**Task goal:**
Your copy of the entries must be exact, and it must not include the pictures.

**Data for this exercise:**

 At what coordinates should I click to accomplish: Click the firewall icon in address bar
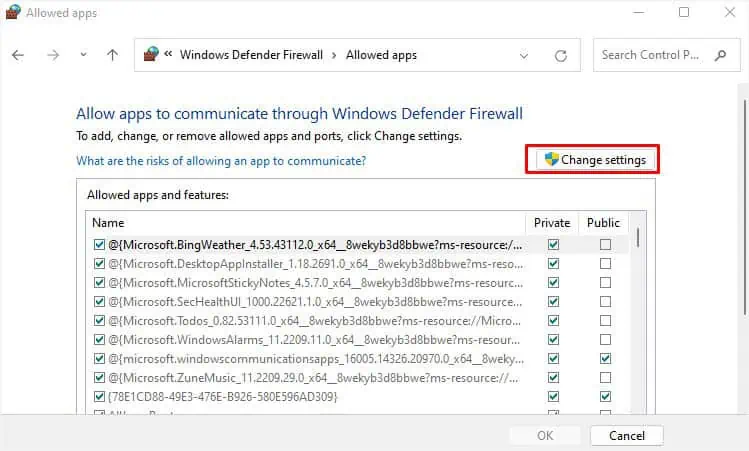click(152, 55)
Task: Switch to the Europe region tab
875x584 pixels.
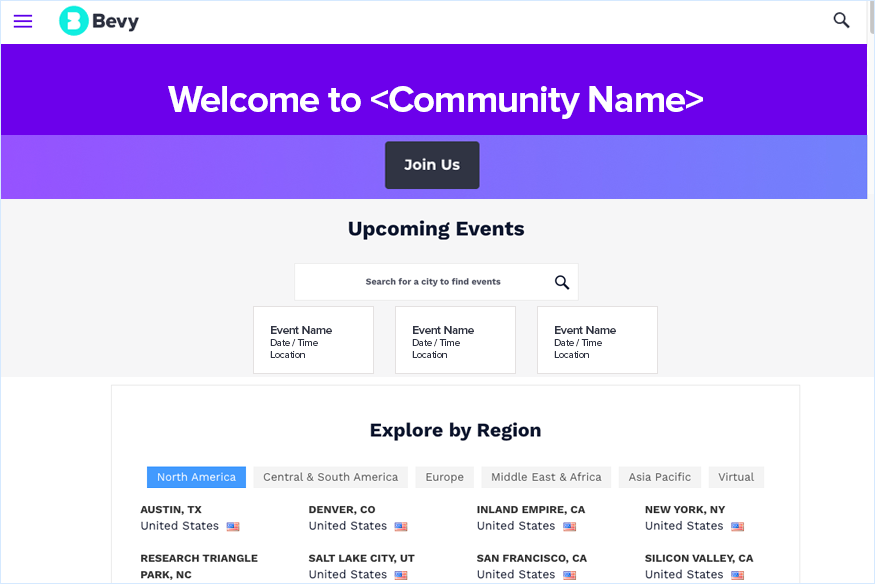Action: 444,477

**Task response:**
 At what coordinates should I click to accomplish: Click the firewall icon in address bar
click(152, 55)
Task: Switch to the Europe region tab
875x584 pixels.
Action: 444,477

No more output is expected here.